A motion by the Labour group to oppose the closure of half the police stations and Bow fire station was voted for by the borough's councillors on Wednesday evening.
The planned cuts - part of a London-wide restructuring - will also see six police officers in safer neighbourhood teams cut to two, at a time when crime has risen for the last three consecutive years in Tower Hamlets.
Labour's spokesman for a Safer Borough, Cllr Abdal Ullah, said: "We will be inviting the police and fire borough commanders to the next council meeting to address residents and councillors' concerns about the future of emergency services in Tower Hamlets as well as continuing our campaign to stop these cuts coming into force. "

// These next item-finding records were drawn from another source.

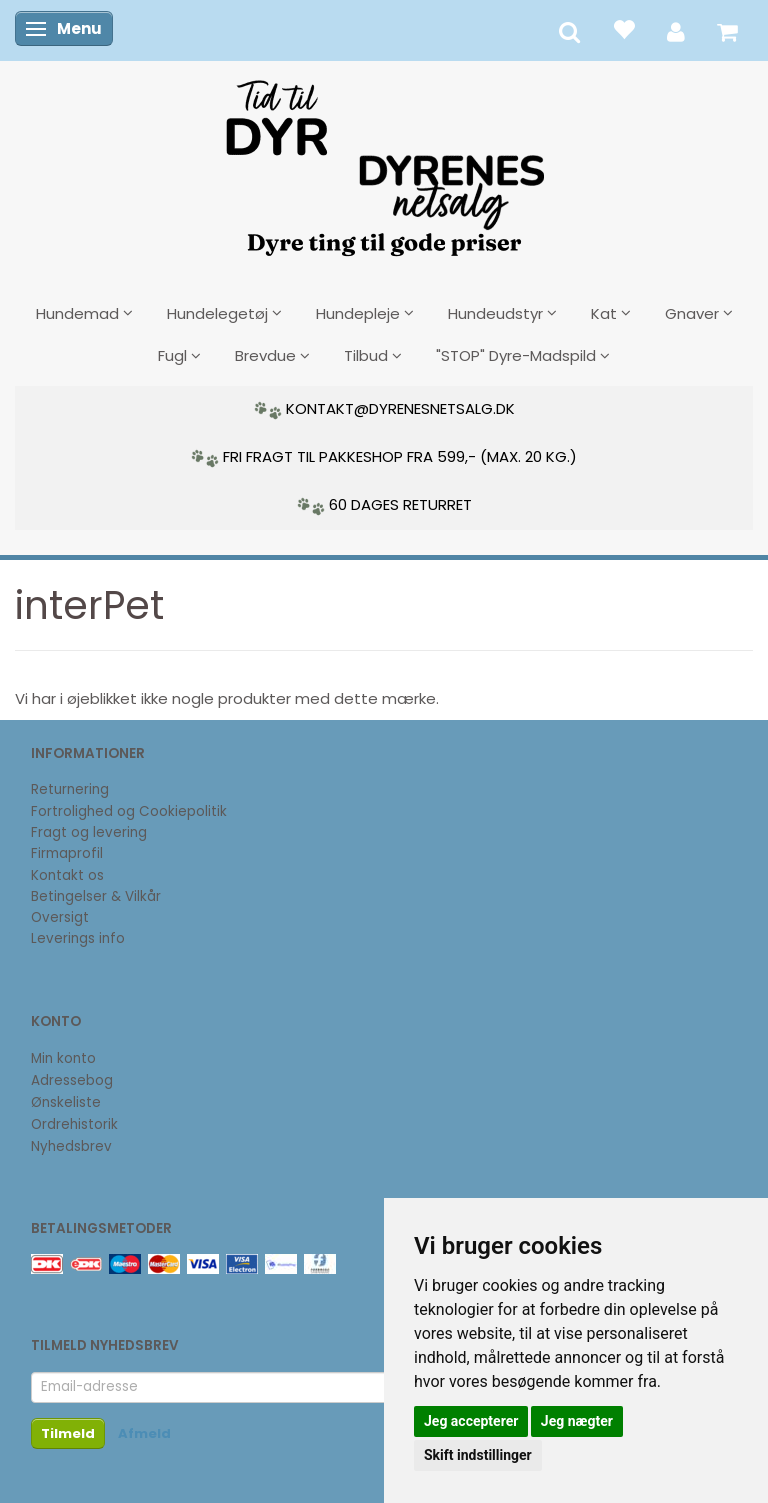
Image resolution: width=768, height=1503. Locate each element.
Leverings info (78, 938)
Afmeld (144, 1433)
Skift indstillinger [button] (478, 1455)
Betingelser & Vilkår (96, 896)
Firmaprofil (67, 853)
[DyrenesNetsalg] (384, 161)
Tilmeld (68, 1433)
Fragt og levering (89, 832)
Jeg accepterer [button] (471, 1421)
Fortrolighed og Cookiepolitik (129, 811)
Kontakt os (67, 875)
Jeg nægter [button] (577, 1421)
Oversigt (60, 917)
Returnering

Labour also attacked Conservative councillors who refused to vote against Boris Johnson's plans, especially with the Isle of Dogs - the Conservative stronghold - due to lose its police station at Island Gardens.
In response, a statement was released by the Conservatives defending the decision.
It said: "Island residents were told by Ken Livingstone and the last Labour Government that the Isle of Dogs' police premises was not a designated police station because it was not built with cells to hold prisoners.
"After a local campaign, opening hours at the front desk were extended, but few people actually went there; Limehouse Police Station becoming the main point of access, because of its extended opening hours."
It added Conservative councillors would be seeking assurances for the long-term future of Limehouse station.
The mayor has proposed £65m cuts to the London Fire Brigade and over £300m cuts to the Met Police budget in the face of austerity measures.